[start of Source material]
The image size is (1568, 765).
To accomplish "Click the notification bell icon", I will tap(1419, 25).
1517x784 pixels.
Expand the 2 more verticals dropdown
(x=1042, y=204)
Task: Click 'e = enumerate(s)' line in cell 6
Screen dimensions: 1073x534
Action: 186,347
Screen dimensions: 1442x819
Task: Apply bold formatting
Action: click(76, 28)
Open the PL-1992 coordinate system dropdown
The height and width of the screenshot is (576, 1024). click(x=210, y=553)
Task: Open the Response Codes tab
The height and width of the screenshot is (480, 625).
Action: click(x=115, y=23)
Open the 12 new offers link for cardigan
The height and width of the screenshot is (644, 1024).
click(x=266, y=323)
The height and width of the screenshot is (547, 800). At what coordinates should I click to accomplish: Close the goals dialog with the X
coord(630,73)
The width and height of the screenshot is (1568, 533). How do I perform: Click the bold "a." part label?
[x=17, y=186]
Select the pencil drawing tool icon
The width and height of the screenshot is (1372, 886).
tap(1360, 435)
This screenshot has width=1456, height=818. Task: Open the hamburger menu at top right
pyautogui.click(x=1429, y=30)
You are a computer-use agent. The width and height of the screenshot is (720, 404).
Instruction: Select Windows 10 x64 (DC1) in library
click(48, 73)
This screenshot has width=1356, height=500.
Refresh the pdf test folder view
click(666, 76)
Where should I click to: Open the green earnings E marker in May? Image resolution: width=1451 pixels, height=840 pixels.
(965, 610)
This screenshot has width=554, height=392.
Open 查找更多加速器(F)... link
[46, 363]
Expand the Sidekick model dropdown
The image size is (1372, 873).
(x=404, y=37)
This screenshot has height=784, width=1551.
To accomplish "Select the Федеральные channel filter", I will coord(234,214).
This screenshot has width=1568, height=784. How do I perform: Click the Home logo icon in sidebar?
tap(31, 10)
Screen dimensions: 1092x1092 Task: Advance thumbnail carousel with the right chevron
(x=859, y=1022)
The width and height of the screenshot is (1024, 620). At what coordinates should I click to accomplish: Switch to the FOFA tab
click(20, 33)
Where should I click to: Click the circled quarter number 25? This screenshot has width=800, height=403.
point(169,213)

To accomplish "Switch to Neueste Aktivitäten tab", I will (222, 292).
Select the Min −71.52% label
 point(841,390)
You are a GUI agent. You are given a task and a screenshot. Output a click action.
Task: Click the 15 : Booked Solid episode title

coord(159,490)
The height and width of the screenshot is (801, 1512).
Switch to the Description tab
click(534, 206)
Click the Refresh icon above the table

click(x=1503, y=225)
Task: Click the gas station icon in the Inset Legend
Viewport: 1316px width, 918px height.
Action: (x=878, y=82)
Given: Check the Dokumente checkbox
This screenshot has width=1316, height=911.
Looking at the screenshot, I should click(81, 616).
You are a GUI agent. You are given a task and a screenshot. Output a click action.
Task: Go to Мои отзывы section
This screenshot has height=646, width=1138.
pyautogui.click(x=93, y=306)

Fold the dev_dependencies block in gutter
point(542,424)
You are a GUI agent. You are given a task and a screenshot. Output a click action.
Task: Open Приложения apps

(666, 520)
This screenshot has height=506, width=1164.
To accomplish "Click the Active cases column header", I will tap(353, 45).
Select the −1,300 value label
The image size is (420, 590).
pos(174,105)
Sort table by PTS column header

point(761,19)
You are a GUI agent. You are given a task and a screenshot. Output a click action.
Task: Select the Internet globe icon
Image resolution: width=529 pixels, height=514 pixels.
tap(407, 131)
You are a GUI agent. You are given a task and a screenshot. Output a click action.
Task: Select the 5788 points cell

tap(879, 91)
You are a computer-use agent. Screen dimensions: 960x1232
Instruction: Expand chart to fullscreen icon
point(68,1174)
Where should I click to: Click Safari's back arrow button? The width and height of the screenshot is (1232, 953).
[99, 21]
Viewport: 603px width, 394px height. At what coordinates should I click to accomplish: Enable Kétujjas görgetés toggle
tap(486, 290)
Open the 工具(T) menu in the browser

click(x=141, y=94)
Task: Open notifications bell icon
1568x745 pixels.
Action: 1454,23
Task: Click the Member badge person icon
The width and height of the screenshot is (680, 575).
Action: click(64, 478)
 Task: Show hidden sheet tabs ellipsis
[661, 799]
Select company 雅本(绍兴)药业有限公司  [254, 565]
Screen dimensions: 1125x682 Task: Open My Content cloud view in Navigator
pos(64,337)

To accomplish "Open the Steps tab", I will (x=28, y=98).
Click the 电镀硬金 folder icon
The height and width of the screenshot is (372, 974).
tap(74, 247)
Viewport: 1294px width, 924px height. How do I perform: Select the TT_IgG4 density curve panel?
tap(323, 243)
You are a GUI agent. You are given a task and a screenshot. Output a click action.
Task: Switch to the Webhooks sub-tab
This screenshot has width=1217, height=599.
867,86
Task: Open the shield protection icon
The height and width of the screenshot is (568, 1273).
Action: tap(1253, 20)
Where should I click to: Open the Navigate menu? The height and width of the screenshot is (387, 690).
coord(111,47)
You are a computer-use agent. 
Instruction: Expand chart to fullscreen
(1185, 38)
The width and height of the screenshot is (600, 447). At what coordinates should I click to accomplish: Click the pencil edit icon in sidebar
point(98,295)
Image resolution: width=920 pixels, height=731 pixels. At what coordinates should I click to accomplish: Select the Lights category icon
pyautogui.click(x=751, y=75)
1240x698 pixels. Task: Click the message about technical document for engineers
[end of Source material]
> _Objective_
Edit the lines above by replacing "hamburger menu" with "navigation menu", keeping everything else the same.

> _Response below_
The image size is (1568, 765).
To accomplish "Click the notification bell icon", I will tap(1419, 25).
1517x784 pixels.
Expand the 2 more verticals dropdown
(x=1042, y=204)
Task: Click 'e = enumerate(s)' line in cell 6
Screen dimensions: 1073x534
Action: 186,347
Screen dimensions: 1442x819
Task: Apply bold formatting
Action: click(76, 28)
Open the PL-1992 coordinate system dropdown
The height and width of the screenshot is (576, 1024). click(x=210, y=553)
Task: Open the Response Codes tab
The height and width of the screenshot is (480, 625).
Action: click(x=115, y=23)
Open the 12 new offers link for cardigan
The height and width of the screenshot is (644, 1024).
click(x=266, y=323)
The height and width of the screenshot is (547, 800). At what coordinates should I click to accomplish: Close the goals dialog with the X
coord(630,73)
The width and height of the screenshot is (1568, 533). How do I perform: Click the bold "a." part label?
[x=17, y=186]
Select the pencil drawing tool icon
The width and height of the screenshot is (1372, 886).
tap(1360, 435)
This screenshot has width=1456, height=818. Task: Open the navigation menu at top right
pyautogui.click(x=1429, y=30)
You are a computer-use agent. The width and height of the screenshot is (720, 404).
Instruction: Select Windows 10 x64 (DC1) in library
click(48, 73)
This screenshot has width=1356, height=500.
Refresh the pdf test folder view
click(666, 76)
Where should I click to: Open the green earnings E marker in May? Image resolution: width=1451 pixels, height=840 pixels.
(965, 610)
This screenshot has width=554, height=392.
Open 查找更多加速器(F)... link
[46, 363]
Expand the Sidekick model dropdown
The image size is (1372, 873).
(x=404, y=37)
This screenshot has height=784, width=1551.
To accomplish "Select the Федеральные channel filter", I will coord(234,214).
This screenshot has width=1568, height=784. How do I perform: Click the Home logo icon in sidebar?
tap(31, 10)
Screen dimensions: 1092x1092 Task: Advance thumbnail carousel with the right chevron
(x=859, y=1022)
The width and height of the screenshot is (1024, 620). At what coordinates should I click to accomplish: Switch to the FOFA tab
click(20, 33)
Where should I click to: Click the circled quarter number 25? This screenshot has width=800, height=403.
point(169,213)

To accomplish "Switch to Neueste Aktivitäten tab", I will (222, 292).
Select the Min −71.52% label
 point(841,390)
You are a GUI agent. You are given a task and a screenshot. Output a click action.
Task: Click the 15 : Booked Solid episode title

coord(159,490)
The height and width of the screenshot is (801, 1512).
Switch to the Description tab
click(534, 206)
Click the Refresh icon above the table

click(x=1503, y=225)
Task: Click the gas station icon in the Inset Legend
Viewport: 1316px width, 918px height.
Action: (x=878, y=82)
Given: Check the Dokumente checkbox
This screenshot has width=1316, height=911.
Looking at the screenshot, I should click(81, 616).
You are a GUI agent. You are given a task and a screenshot. Output a click action.
Task: Go to Мои отзывы section
This screenshot has height=646, width=1138.
pyautogui.click(x=93, y=306)

Fold the dev_dependencies block in gutter
point(542,424)
You are a GUI agent. You are given a task and a screenshot. Output a click action.
Task: Open Приложения apps

(666, 520)
This screenshot has height=506, width=1164.
To accomplish "Click the Active cases column header", I will tap(353, 45).
Select the −1,300 value label
The image size is (420, 590).
pos(174,105)
Sort table by PTS column header

point(761,19)
You are a GUI agent. You are given a task and a screenshot. Output a click action.
Task: Select the Internet globe icon
Image resolution: width=529 pixels, height=514 pixels.
tap(407, 131)
You are a GUI agent. You are given a task and a screenshot. Output a click action.
Task: Select the 5788 points cell

tap(879, 91)
You are a computer-use agent. Screen dimensions: 960x1232
Instruction: Expand chart to fullscreen icon
point(68,1174)
Where should I click to: Click Safari's back arrow button? The width and height of the screenshot is (1232, 953).
[99, 21]
Viewport: 603px width, 394px height. At what coordinates should I click to accomplish: Enable Kétujjas görgetés toggle
tap(486, 290)
Open the 工具(T) menu in the browser

click(x=141, y=94)
Task: Open notifications bell icon
1568x745 pixels.
Action: 1454,23
Task: Click the Member badge person icon
The width and height of the screenshot is (680, 575).
Action: click(64, 478)
 Task: Show hidden sheet tabs ellipsis
[661, 799]
Select company 雅本(绍兴)药业有限公司  [254, 565]
Screen dimensions: 1125x682 Task: Open My Content cloud view in Navigator
pos(64,337)

To accomplish "Open the Steps tab", I will (x=28, y=98).
Click the 电镀硬金 folder icon
The height and width of the screenshot is (372, 974).
tap(74, 247)
Viewport: 1294px width, 924px height. How do I perform: Select the TT_IgG4 density curve panel?
tap(323, 243)
You are a GUI agent. You are given a task and a screenshot. Output a click action.
Task: Switch to the Webhooks sub-tab
This screenshot has width=1217, height=599.
867,86
Task: Open the shield protection icon
The height and width of the screenshot is (568, 1273).
Action: tap(1253, 20)
Where should I click to: Open the Navigate menu? The height and width of the screenshot is (387, 690).
coord(111,47)
You are a computer-use agent. 
Instruction: Expand chart to fullscreen
(1185, 38)
The width and height of the screenshot is (600, 447). At what coordinates should I click to accomplish: Click the pencil edit icon in sidebar
point(98,295)
Image resolution: width=920 pixels, height=731 pixels. At what coordinates should I click to accomplish: Select the Lights category icon
pyautogui.click(x=751, y=75)
1240x698 pixels. Task: Click the message about technical document for engineers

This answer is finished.